Because nemos relies on jax, while plenoptic relies on pytorch, we cannot use nemos models with plenoptic directly. Instead, we will:
Fit a GLM model to data, using nemos.
Implement a small GLM in plenoptic
Synthesize some metamers
# needed for the plotting/animating:
import matplotlib.pyplot as plt
import matplotlib as mpl
import plenoptic as po
import torch
import pynapple as nap
import nemos as nmo
import numpy as np
from scipy.io import loadmat
import copy
import jax
jax.config.update("jax_enable_x64", True)
plt.rcParams["animation.html"] = "html5"
# use single-threaded ffmpeg for animation writer
plt.rcParams["animation.writer"] = "ffmpeg"
plt.rcParams["animation.ffmpeg_args"] = ["-threads", "1"]

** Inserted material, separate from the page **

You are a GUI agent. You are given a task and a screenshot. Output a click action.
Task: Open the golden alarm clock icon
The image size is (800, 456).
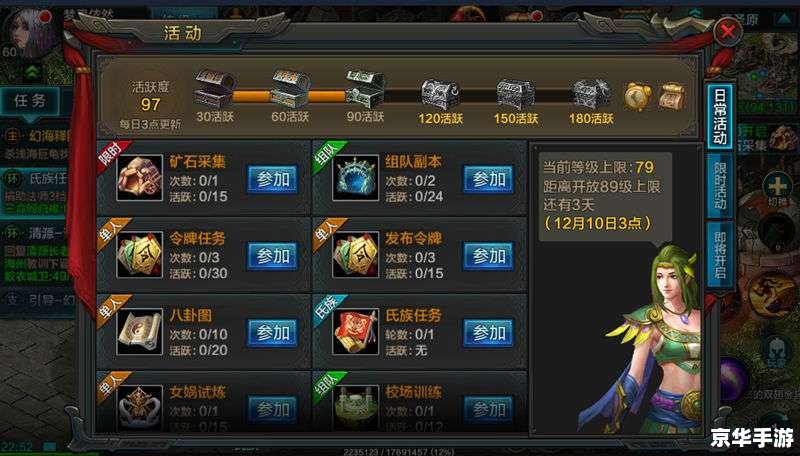[x=638, y=96]
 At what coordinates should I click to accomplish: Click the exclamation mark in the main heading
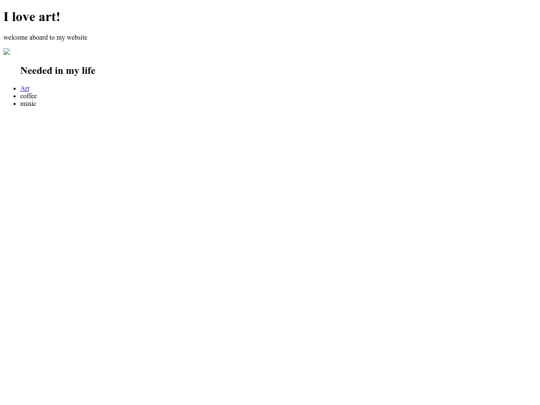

# so that relative sizes of axes created by po.plot.imshow and others look right
plt.rcParams["figure.dpi"] = 72
DEVICE = torch.device("cuda" if torch.cuda.is_available() else "cpu")
Fit the GLM with nemos#
In this section, we are doing the same model fit as this tutorial, skipping over much of the explanation. If you are interested in learning more about nemos and/or the GLM, you’re encouraged to work through those tutorials!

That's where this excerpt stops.